Jerry Lewis in The Nutty Professor. Pic: Moviestore Collection/REX/Shutterstock
Lewis, who starred in slapstick comedy films during the 1950s, died at his home in Las Vegas.
"Famed comedian, actor and legendary entertainer Jerry Lewis passed away peacefully today of natural causes at 91 at his home in Las Vegas with his family by his side," his family said in a statement.
The actor was renowned for his ten-year partnership with Dean Martin, entertaining audiences in nightclubs, on TV and the big screen.
After their split in 1956, he starred in and directed a number of hit films.
In 1960, Lewis made his movie directorial debut with The Bellboy and starred in the storybook parody Cinderfella.
Three years later he directed and starred in his most popular movie, The Nutty Professor, which was reinvented by Eddie Murphy in 1996.
He retired from making films in 1995 but returned as the star of 2016 drama Max Rose when he was 87.
Lewis starred in more than 45 films in a career spanning five decades.
He was very popular in France, and was inducted into the Legion of Honour in 1984, the country's highest award.
"The French are very visually oriented even though they are cerebral. They enjoy what they see and laugh. Then, later, they ask why," he once said.

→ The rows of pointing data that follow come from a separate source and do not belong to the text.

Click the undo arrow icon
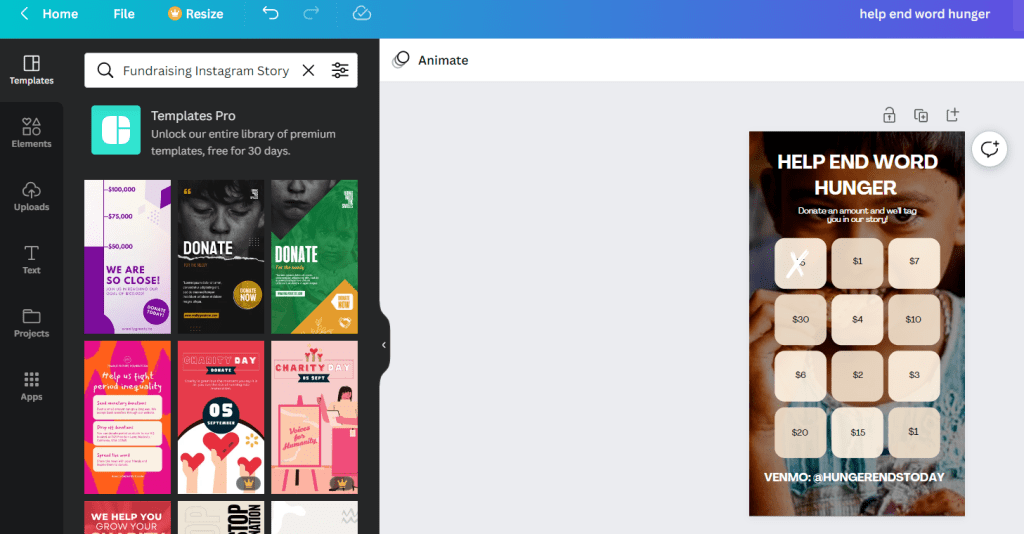 (x=271, y=14)
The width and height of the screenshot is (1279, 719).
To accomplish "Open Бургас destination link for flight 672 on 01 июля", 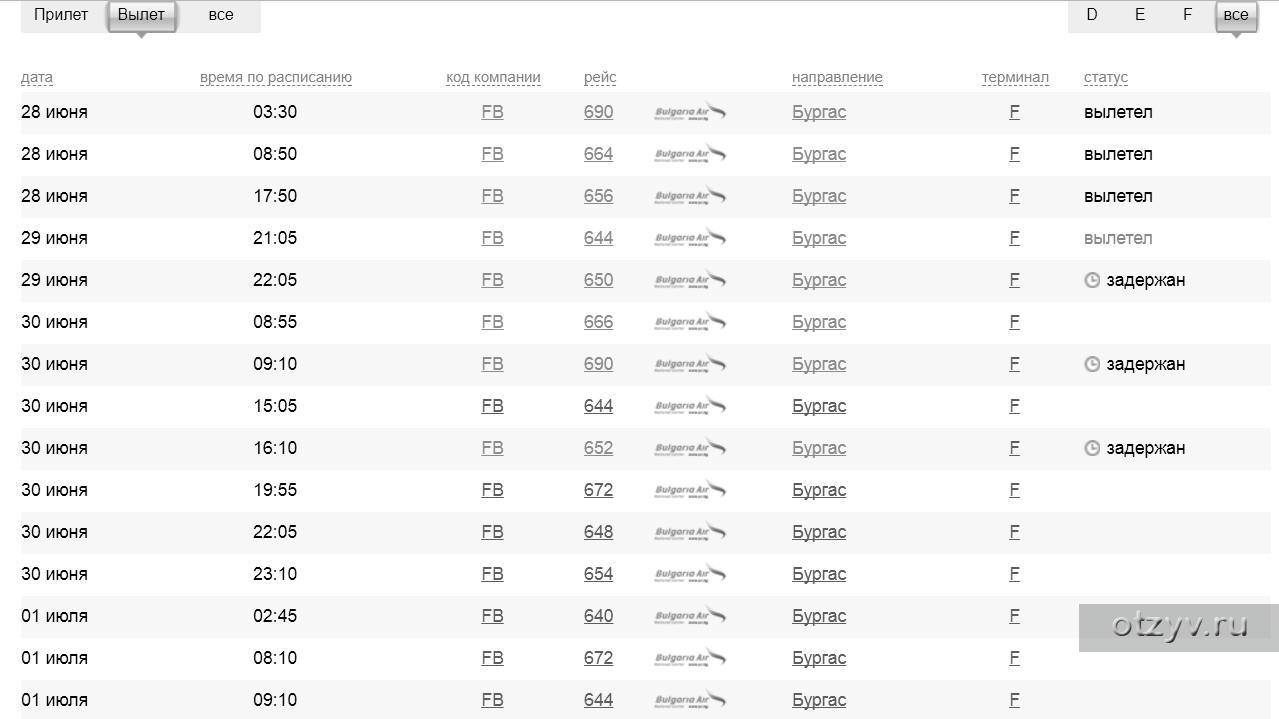I will pos(819,658).
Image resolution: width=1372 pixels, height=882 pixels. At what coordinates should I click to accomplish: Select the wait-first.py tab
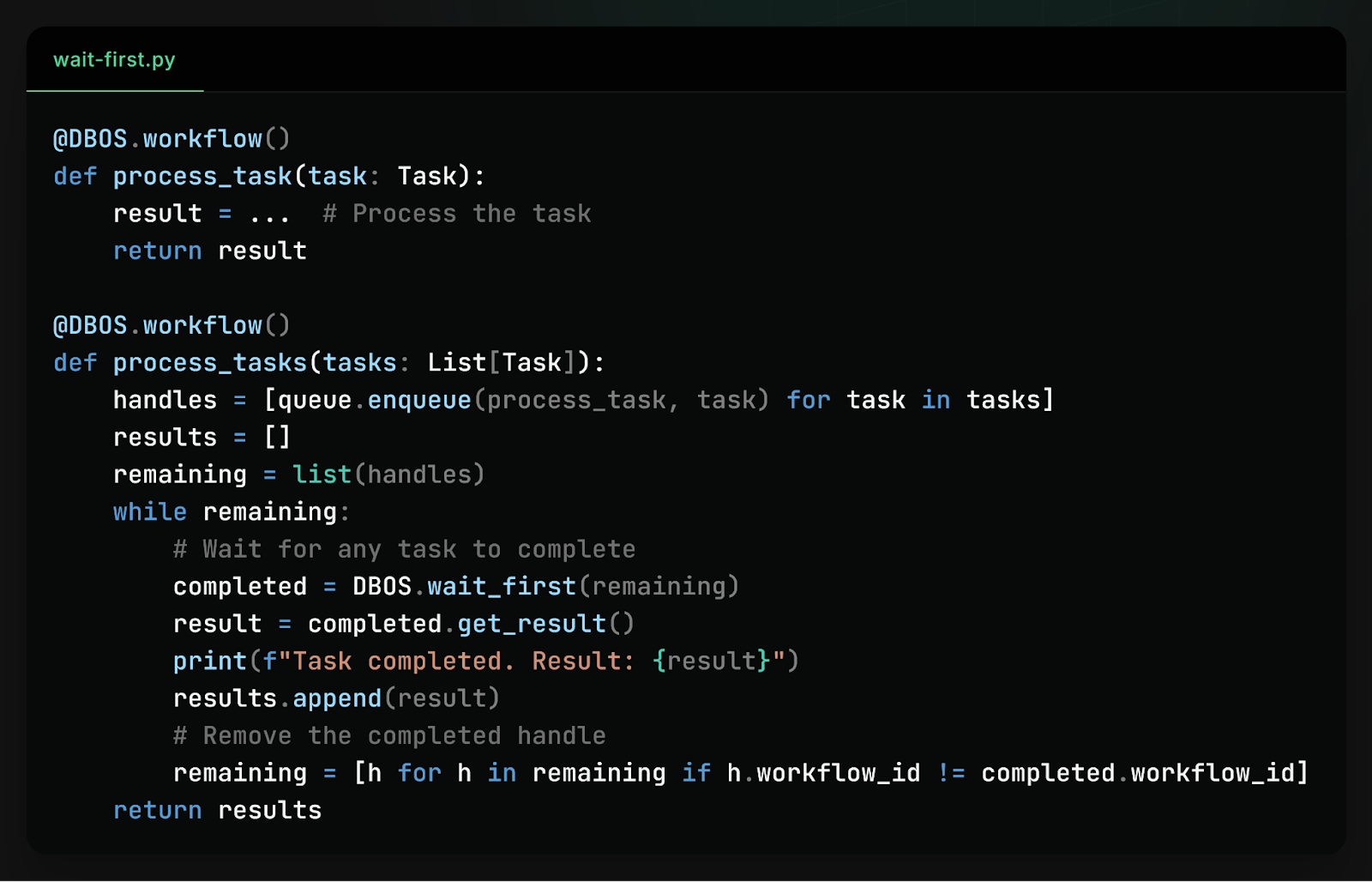click(x=116, y=60)
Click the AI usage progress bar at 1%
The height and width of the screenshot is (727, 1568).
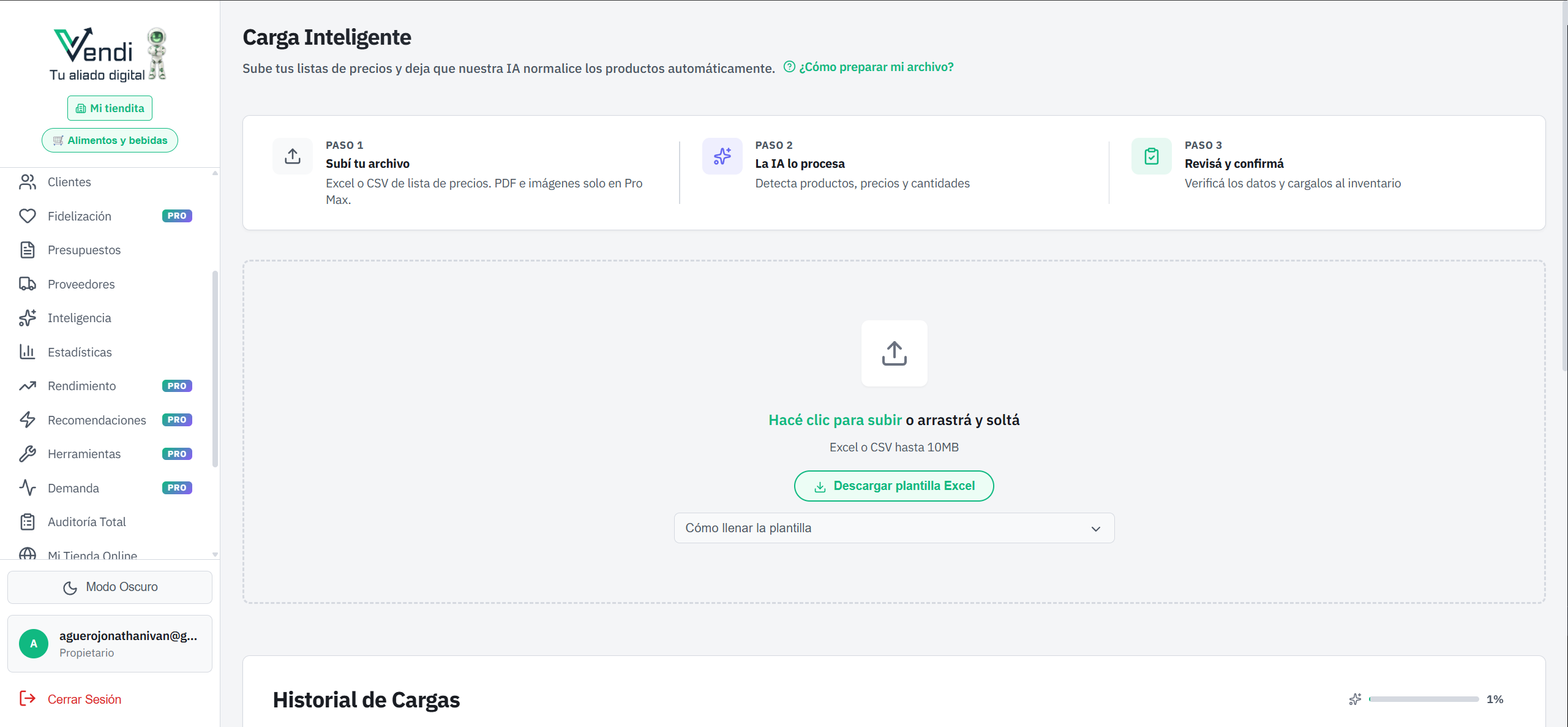[1424, 699]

He once summed up his career by saying: "I've had great success being a total idiot" and said the key was maintaining a certain childlike quality.
Later generations knew him primarily as the conductor of weekend telethons to raise funds for victims of muscular dystrophy.
His spokeswoman, Candi Cazau, told CNN on Sunday his annual telethon raised more than $2bn for the fight against the disease.
Cazau said the actor had been planning to make stage appearances over the next few months in New York, and in Las Vegas next year.
Jerry Lewis was born Joseph Levitch on 16 March, 1926, in Newark, New Jersey, and started out on New York's Borscht Belt comedy circuit as a singer at the age of five.